A Autarquia de Trânsito e Transporte Urbano (CTTU) informou que agentes de trânsito estão orientando os motoristas. O Corpo de Bombeiros enviou uma viatura de combate a incêndio para cada ponto de protesto. O g1 entrou em contato com o governo de Pernambuco para saber sobre o andamento do pagamento do auxílio, mas, até a última atualização desta reportagem, não obteve resposta.

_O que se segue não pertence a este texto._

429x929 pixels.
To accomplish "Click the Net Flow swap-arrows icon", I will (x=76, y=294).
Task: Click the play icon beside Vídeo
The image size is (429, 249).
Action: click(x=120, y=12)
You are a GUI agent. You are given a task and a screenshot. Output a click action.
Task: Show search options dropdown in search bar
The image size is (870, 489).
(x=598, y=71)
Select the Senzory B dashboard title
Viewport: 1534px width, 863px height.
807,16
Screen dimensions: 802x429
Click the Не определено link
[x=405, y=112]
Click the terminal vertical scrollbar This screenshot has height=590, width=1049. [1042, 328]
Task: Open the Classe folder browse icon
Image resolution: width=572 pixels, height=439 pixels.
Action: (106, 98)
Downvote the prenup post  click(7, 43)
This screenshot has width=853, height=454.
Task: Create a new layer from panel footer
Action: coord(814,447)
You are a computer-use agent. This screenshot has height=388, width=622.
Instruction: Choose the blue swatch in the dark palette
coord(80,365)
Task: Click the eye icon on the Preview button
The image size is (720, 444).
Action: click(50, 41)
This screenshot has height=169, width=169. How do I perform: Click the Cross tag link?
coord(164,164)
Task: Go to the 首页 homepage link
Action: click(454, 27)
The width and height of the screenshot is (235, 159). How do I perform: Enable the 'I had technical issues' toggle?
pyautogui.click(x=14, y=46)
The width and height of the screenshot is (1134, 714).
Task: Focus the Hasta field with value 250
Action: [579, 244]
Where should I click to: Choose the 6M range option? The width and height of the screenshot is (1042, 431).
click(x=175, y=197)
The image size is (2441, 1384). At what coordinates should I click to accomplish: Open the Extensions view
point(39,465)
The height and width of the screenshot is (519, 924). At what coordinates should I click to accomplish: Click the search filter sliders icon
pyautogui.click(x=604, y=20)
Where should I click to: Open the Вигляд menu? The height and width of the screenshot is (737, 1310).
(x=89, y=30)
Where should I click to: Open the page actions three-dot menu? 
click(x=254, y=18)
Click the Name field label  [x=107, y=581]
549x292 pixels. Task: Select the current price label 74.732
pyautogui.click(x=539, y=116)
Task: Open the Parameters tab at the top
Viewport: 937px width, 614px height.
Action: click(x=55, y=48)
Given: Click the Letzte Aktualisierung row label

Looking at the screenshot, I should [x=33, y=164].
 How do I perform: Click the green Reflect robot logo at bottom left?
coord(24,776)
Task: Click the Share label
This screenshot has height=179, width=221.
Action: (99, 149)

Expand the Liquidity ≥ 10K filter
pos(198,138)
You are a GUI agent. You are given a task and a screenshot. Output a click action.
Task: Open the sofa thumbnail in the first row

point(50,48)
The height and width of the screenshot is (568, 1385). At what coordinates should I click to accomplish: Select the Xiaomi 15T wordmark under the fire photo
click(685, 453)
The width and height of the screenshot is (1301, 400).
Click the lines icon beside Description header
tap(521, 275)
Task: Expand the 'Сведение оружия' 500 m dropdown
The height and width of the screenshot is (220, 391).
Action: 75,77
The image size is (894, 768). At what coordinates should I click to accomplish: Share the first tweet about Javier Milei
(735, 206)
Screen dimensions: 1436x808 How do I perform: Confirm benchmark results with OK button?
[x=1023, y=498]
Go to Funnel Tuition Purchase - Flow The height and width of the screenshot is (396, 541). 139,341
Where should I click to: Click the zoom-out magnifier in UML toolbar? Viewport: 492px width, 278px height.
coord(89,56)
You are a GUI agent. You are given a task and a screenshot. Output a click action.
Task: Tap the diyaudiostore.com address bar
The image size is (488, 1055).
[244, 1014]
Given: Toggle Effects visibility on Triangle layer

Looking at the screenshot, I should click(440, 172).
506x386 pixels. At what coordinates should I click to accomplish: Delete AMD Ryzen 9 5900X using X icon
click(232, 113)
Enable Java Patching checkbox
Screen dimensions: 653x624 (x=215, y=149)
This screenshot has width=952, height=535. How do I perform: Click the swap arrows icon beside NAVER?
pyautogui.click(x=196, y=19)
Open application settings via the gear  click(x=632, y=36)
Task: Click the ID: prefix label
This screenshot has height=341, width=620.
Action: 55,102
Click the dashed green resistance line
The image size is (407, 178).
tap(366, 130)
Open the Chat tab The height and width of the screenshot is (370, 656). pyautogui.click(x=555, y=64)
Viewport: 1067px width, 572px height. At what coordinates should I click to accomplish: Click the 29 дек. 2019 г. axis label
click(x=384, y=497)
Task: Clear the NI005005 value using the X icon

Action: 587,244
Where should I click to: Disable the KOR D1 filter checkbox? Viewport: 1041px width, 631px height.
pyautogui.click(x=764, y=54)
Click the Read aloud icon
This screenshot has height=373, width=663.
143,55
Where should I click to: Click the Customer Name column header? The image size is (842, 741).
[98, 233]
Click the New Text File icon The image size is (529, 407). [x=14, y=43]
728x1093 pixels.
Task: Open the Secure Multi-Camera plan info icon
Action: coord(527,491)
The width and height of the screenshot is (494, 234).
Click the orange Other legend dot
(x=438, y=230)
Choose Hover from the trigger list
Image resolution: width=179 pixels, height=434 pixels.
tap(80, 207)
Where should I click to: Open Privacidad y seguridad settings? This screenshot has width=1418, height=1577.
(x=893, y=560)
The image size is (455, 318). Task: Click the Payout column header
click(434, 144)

Detalhes do auxílio emergencial

A lei que criou o benefício foi sancionada no dia 14 de maio pela governadora Raquel Lyra (PSD). Segundo a norma, a parcela única, no valor de R$ 2,5 mil, deve ser paga a cada família que comprovar danos materiais causados por enchentes ou deslizamentos. O texto prevê investimento de R$ 8,7 milhões para contemplar até 3,5 mil moradores.

O auxílio é destinado a pessoas de baixa renda, cadastradas no Cadastro Único do Governo Federal (CadÚnico), que tiveram perda total ou parcial do imóvel e também a inutilização de mobiliário e eletrodomésticos de uso essencial. Para receber o auxílio, as famílias precisam comprovar, por documento emitido pelo município, que tiveram a residência danificada exclusivamente pelos transtornos provocados pelas chuvas. As pessoas que não são cadastradas no CadÚnico ou que estão com o cadastro desatualizado devem ter atendimento prioritário para cadastramento e encaminhamento ao estado.